A single injection may one day transform the lives of people born without hearing, according to a new scientific study that highlights the potential of gene therapy to treat congenital deafness.
Researchers from the Karolinska Institute, working alongside universities and hospitals in China, tested an experimental gene treatment on ten patients aged between 1 and 24 who had severe hearing loss. All participants showed significant improvement, some within just a few weeks, according to findings published in Nature Medicine.
How the gene therapy works
The treatment targets a rare form of genetic deafness linked to mutations in the OTOF gene, which is responsible for producing a protein essential for transmitting sound signals from the inner ear to the brain.
To address the defect, scientists used a genetically modified virus as a delivery system to carry a functioning copy of the gene directly into the inner ear. The procedure involved a single injection into the delicate membrane of the cochlea, the part of the ear responsible for converting sound vibrations into electrical signals.
Improvements were observed quickly. Most patients began to perceive sound within one month, and after six months all participants showed clear progress. On average, the level of sound they could detect improved significantly, moving from severe impairment to a much more functional range of hearing. Researchers also noted continued improvement beyond the six-month mark, suggesting that benefits may increase over time.
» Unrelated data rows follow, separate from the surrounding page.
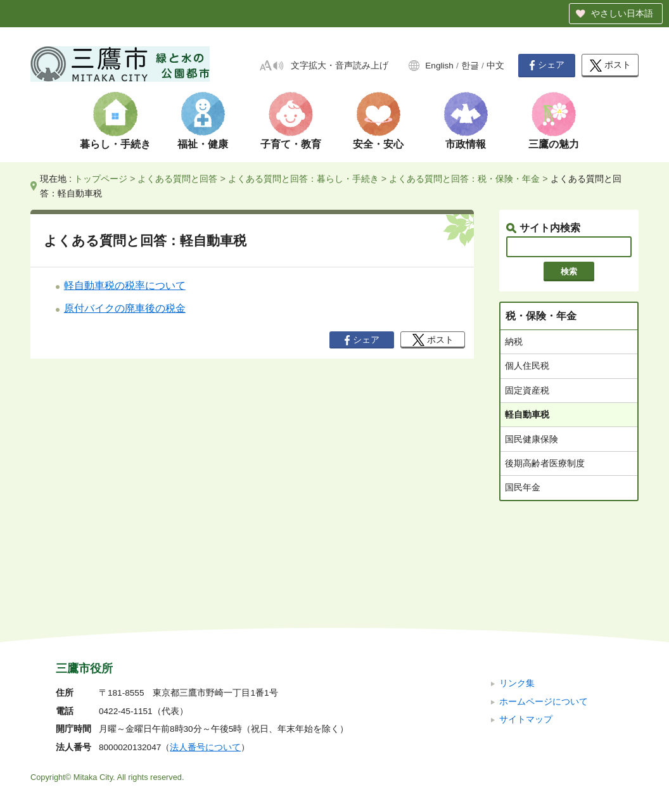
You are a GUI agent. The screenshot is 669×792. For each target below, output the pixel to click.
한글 (470, 65)
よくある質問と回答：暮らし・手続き (303, 179)
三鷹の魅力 (553, 144)
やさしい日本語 (622, 13)
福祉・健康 (202, 144)
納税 (514, 341)
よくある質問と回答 (177, 179)
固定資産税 (527, 390)
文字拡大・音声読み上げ (339, 65)
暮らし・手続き (115, 144)
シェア (546, 65)
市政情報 (465, 144)
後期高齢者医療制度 (545, 463)
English (439, 65)
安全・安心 (378, 144)
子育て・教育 (290, 144)
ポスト (610, 66)
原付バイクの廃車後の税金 (125, 308)
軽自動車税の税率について (125, 285)
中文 (495, 65)
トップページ (100, 179)
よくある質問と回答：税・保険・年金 (464, 179)
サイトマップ (525, 634)
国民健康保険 (531, 439)
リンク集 (517, 598)
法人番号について (205, 662)
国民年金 (522, 487)
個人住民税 (527, 366)
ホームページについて (543, 616)
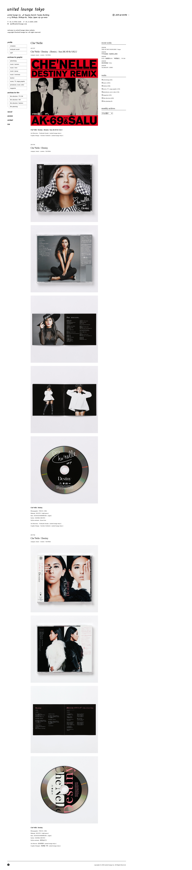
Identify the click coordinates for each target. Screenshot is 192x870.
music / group (14, 71)
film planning (14, 106)
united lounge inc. (109, 865)
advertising (13, 61)
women (42, 55)
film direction (106, 98)
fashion (12, 78)
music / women (14, 64)
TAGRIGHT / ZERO (107, 67)
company (13, 46)
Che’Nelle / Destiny (39, 538)
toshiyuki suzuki (14, 49)
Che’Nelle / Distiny (39, 148)
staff (11, 53)
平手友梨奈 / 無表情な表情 (109, 54)
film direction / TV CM (16, 96)
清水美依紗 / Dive (107, 63)
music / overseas (15, 74)
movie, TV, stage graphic (17, 81)
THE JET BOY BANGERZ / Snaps (111, 49)
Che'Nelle (48, 55)
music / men (13, 67)
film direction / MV (15, 99)
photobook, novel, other (17, 85)
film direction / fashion (16, 103)
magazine (13, 88)
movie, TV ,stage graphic (110, 89)
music (37, 55)
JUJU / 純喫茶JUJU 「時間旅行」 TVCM (113, 58)
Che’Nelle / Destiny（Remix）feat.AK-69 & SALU (54, 51)
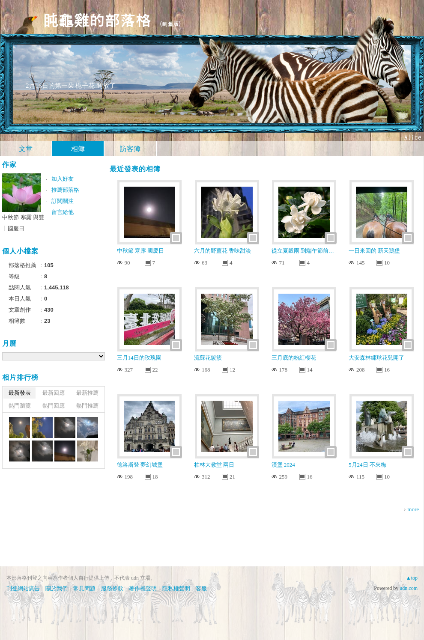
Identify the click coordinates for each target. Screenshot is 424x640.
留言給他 (62, 212)
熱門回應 (53, 405)
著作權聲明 (143, 588)
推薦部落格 (65, 190)
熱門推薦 (87, 405)
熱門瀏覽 (20, 405)
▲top (412, 578)
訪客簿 (130, 148)
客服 (201, 588)
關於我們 (56, 588)
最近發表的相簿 (135, 169)
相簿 (78, 148)
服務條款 (112, 588)
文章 (26, 148)
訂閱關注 (62, 201)
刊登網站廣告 (23, 588)
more (413, 509)
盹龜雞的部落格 (97, 19)
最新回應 (53, 393)
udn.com (409, 588)
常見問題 (84, 588)
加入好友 (62, 179)
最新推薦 (87, 393)
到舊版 (170, 24)
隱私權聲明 (176, 588)
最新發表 (20, 393)
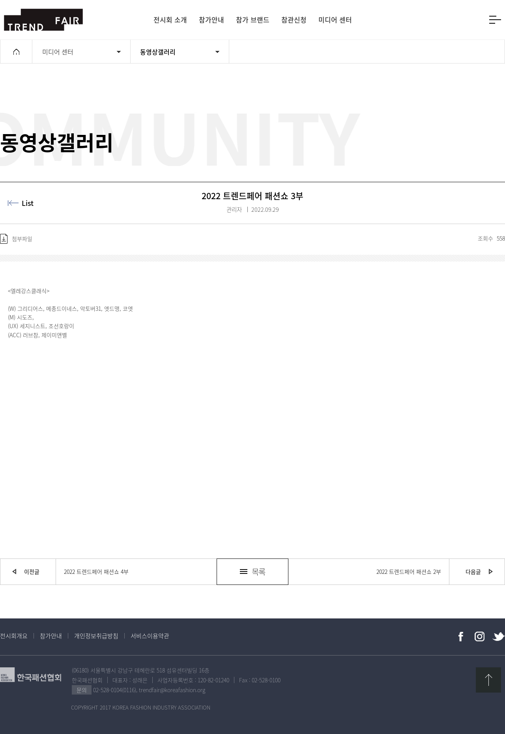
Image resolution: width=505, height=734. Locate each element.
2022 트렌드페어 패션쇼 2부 (408, 571)
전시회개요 (14, 635)
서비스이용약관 (150, 635)
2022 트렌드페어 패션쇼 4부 (96, 571)
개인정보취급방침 (96, 635)
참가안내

A child hears her mother for the first time
One of the most striking cases involved a seven-year-old girl who regained near-normal hearing and was able to communicate with her mother just four months after receiving the treatment. While adults also experienced meaningful improvements, the results suggest that earlier intervention in childhood may lead to stronger outcomes.
The therapy was also found to be safe during the study period. Side effects were mild, with the most common being a temporary reduction in a type of white blood cell. No serious complications were reported, although researchers note that long-term effects still need further monitoring.
A step toward broader treatments
Scientists emphasise that this approach currently targets only one specific gene linked to hereditary deafness. However, further studies are already underway to explore treatments for more common and complex genetic forms of hearing loss.
Researchers are also investigating whether gene therapy could eventually be combined with other hearing restoration technologies to improve outcomes even further.
If confirmed in larger clinical trials, the findings could mark a major shift in how hearing loss is treated—moving from assistive devices toward therapies capable of restoring natural hearing function.